:: Record extracts ::

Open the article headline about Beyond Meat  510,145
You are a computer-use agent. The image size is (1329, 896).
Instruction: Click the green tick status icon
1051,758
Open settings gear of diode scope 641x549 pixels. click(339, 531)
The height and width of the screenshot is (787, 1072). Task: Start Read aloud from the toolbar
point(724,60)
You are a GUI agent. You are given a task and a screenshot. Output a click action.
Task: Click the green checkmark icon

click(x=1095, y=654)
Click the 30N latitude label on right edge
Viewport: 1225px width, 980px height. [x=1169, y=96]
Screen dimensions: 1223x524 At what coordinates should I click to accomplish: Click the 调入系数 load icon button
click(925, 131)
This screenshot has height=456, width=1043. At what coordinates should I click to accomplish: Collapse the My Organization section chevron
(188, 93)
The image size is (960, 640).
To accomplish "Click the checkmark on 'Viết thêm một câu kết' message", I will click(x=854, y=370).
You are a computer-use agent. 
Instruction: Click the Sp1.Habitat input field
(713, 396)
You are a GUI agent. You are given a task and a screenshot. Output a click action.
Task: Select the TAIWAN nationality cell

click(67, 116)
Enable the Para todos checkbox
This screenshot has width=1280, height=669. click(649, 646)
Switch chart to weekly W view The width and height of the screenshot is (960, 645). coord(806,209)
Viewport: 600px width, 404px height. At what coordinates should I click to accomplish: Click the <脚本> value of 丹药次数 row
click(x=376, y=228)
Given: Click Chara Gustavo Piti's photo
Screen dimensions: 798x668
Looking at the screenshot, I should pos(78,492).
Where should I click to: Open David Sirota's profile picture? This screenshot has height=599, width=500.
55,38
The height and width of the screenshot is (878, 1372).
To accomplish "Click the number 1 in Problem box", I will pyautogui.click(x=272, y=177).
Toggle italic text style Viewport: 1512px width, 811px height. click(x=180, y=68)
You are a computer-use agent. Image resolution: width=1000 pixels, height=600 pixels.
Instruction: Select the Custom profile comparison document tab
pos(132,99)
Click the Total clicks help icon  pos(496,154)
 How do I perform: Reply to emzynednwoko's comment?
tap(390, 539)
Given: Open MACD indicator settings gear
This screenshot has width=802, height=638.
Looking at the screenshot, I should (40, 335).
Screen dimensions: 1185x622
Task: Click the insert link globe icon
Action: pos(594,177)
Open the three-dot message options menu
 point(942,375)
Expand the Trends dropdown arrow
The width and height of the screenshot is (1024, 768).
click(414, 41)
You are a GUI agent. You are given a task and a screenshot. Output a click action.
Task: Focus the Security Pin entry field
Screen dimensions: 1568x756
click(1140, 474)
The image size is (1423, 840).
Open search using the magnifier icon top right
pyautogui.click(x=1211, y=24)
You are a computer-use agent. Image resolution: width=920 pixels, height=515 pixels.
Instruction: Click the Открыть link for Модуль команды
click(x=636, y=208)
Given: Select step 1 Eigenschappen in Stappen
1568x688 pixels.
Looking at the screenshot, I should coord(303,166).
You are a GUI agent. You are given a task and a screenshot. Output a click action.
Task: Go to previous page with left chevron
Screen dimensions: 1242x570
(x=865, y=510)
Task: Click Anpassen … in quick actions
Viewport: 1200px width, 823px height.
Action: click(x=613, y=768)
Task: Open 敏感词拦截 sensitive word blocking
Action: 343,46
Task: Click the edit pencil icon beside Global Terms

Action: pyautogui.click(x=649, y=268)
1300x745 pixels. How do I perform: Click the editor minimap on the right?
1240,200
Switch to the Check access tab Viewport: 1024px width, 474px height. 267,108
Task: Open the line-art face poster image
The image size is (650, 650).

:::

■ Assignment ■
Set down each entry exactly, leaving none out.

■ Finished exercise ■
Open the article headline about Beyond Meat  510,145
You are a computer-use agent. The image size is (1329, 896).
Instruction: Click the green tick status icon
1051,758
Open settings gear of diode scope 641x549 pixels. click(339, 531)
The height and width of the screenshot is (787, 1072). Task: Start Read aloud from the toolbar
point(724,60)
You are a GUI agent. You are given a task and a screenshot. Output a click action.
Task: Click the green checkmark icon

click(x=1095, y=654)
Click the 30N latitude label on right edge
Viewport: 1225px width, 980px height. [x=1169, y=96]
Screen dimensions: 1223x524 At what coordinates should I click to accomplish: Click the 调入系数 load icon button
click(925, 131)
This screenshot has height=456, width=1043. At what coordinates should I click to accomplish: Collapse the My Organization section chevron
(188, 93)
The image size is (960, 640).
To accomplish "Click the checkmark on 'Viết thêm một câu kết' message", I will click(x=854, y=370).
You are a computer-use agent. 
Instruction: Click the Sp1.Habitat input field
(713, 396)
You are a GUI agent. You are given a task and a screenshot. Output a click action.
Task: Select the TAIWAN nationality cell

click(67, 116)
Enable the Para todos checkbox
This screenshot has width=1280, height=669. click(649, 646)
Switch chart to weekly W view The width and height of the screenshot is (960, 645). coord(806,209)
Viewport: 600px width, 404px height. At what coordinates should I click to accomplish: Click the <脚本> value of 丹药次数 row
click(x=376, y=228)
Given: Click Chara Gustavo Piti's photo
Screen dimensions: 798x668
Looking at the screenshot, I should pos(78,492).
Where should I click to: Open David Sirota's profile picture? This screenshot has height=599, width=500.
55,38
The height and width of the screenshot is (878, 1372).
To accomplish "Click the number 1 in Problem box", I will pyautogui.click(x=272, y=177).
Toggle italic text style Viewport: 1512px width, 811px height. click(x=180, y=68)
You are a computer-use agent. Image resolution: width=1000 pixels, height=600 pixels.
Instruction: Select the Custom profile comparison document tab
pos(132,99)
Click the Total clicks help icon  pos(496,154)
 How do I perform: Reply to emzynednwoko's comment?
tap(390, 539)
Given: Open MACD indicator settings gear
This screenshot has width=802, height=638.
Looking at the screenshot, I should (40, 335).
Screen dimensions: 1185x622
Task: Click the insert link globe icon
Action: pos(594,177)
Open the three-dot message options menu
 point(942,375)
Expand the Trends dropdown arrow
The width and height of the screenshot is (1024, 768).
click(414, 41)
You are a GUI agent. You are given a task and a screenshot. Output a click action.
Task: Focus the Security Pin entry field
Screen dimensions: 1568x756
click(1140, 474)
The image size is (1423, 840).
Open search using the magnifier icon top right
pyautogui.click(x=1211, y=24)
You are a computer-use agent. Image resolution: width=920 pixels, height=515 pixels.
Instruction: Click the Открыть link for Модуль команды
click(x=636, y=208)
Given: Select step 1 Eigenschappen in Stappen
1568x688 pixels.
Looking at the screenshot, I should coord(303,166).
You are a GUI agent. You are given a task and a screenshot. Output a click action.
Task: Go to previous page with left chevron
Screen dimensions: 1242x570
(x=865, y=510)
Task: Click Anpassen … in quick actions
Viewport: 1200px width, 823px height.
Action: click(x=613, y=768)
Task: Open 敏感词拦截 sensitive word blocking
Action: 343,46
Task: Click the edit pencil icon beside Global Terms

Action: pyautogui.click(x=649, y=268)
1300x745 pixels. How do I perform: Click the editor minimap on the right?
1240,200
Switch to the Check access tab Viewport: 1024px width, 474px height. 267,108
Task: Open the line-art face poster image
The image size is (650, 650).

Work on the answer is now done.